19th Century Emigration to the North Americas
The promised land

Montreal, c.1884. This photograph was taken from the Custom House, looking east.
For those who survived the crossing more horrors lay in store. Quarantine restrictions imposed by the American and Canadian governments meant that everyone had to undergo a medical examination - albeit a cursory one at times.
Occasionally, a newly arrived immigrant would be sent back home again because he or she was too unfit to enter the country - a crushing blow to all their hopes and dreams. Those who had contracted an illness on board - and there were thousands who did so - were forced to spend time in one of the quarantine hospitals before they were allowed to move on.

A view of Toronto and Lake Ontario, c. 1884, believed to have been taken by General Andrew Nugent. (An ancestor of his had changed his name from Savage to Nugent, prompting another member of the family to complain that 'He would rather be an old Savage than a new gent'!)
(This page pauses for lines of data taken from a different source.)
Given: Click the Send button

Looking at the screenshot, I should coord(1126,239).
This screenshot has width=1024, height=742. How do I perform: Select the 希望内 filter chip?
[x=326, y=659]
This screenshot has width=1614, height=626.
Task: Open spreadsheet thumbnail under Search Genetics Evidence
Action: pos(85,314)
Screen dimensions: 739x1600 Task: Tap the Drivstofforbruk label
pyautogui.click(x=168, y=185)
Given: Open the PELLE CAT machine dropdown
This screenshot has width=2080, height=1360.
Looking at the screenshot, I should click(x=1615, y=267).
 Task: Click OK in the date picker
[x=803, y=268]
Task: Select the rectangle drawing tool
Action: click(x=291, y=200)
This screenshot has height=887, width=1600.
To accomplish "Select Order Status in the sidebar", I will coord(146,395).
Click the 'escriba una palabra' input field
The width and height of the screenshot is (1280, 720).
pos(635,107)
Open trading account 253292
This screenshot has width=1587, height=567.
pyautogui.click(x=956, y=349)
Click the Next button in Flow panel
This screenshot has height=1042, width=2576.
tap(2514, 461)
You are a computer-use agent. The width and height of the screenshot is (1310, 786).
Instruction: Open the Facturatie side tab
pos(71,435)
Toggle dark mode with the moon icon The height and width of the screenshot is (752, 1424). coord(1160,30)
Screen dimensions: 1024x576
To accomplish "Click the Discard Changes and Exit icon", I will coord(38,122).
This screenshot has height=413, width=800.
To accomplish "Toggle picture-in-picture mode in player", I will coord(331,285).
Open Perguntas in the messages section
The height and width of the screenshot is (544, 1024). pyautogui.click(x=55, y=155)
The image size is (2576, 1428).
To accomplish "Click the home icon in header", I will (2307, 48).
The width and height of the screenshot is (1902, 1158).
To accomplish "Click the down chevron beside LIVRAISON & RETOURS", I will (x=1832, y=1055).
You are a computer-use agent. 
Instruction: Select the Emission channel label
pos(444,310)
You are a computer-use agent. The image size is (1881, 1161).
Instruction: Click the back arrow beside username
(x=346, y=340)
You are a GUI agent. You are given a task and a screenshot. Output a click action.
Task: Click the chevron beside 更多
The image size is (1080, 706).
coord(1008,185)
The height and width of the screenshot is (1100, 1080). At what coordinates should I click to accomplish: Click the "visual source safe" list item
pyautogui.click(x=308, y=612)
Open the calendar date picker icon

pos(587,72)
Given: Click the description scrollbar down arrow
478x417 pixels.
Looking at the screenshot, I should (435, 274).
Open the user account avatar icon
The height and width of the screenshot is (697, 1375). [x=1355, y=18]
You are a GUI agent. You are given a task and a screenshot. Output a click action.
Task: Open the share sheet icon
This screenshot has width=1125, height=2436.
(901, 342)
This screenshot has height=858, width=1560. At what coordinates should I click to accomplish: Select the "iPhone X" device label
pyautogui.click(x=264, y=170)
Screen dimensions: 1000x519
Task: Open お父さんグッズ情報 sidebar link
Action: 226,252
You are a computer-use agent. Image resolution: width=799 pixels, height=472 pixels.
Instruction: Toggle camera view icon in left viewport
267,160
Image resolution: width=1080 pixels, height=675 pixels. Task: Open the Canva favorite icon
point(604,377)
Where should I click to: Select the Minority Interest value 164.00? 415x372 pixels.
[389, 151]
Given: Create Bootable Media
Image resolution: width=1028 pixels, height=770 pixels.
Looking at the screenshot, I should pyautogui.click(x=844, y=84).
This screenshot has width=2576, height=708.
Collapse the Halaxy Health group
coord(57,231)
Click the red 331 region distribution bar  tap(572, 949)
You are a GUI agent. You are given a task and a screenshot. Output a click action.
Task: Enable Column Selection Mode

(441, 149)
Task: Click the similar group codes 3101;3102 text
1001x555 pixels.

Unlike earlier emigrants, the majority of those who emigrated after the Great Famine were unskilled, often without even a basic education, and some could only speak their native Irish tongue. Strangers in a strange land, they naturally sought the company of similar souls. Despite the advice normally given to emigrants to travel inland and take advantage of the cheap farming land, the newly arrived Irish, as a general rule, chose to stay in the cities and port towns, gathering comfort from their compatriots.
Being unskilled they took what work they could get, whenever they could get it. In the United States in particular, there was fierce competition for jobs. As well as newly arrived emigrants from other parts of the world, after 1865 the Irish were also in competition with the recently freed slaves.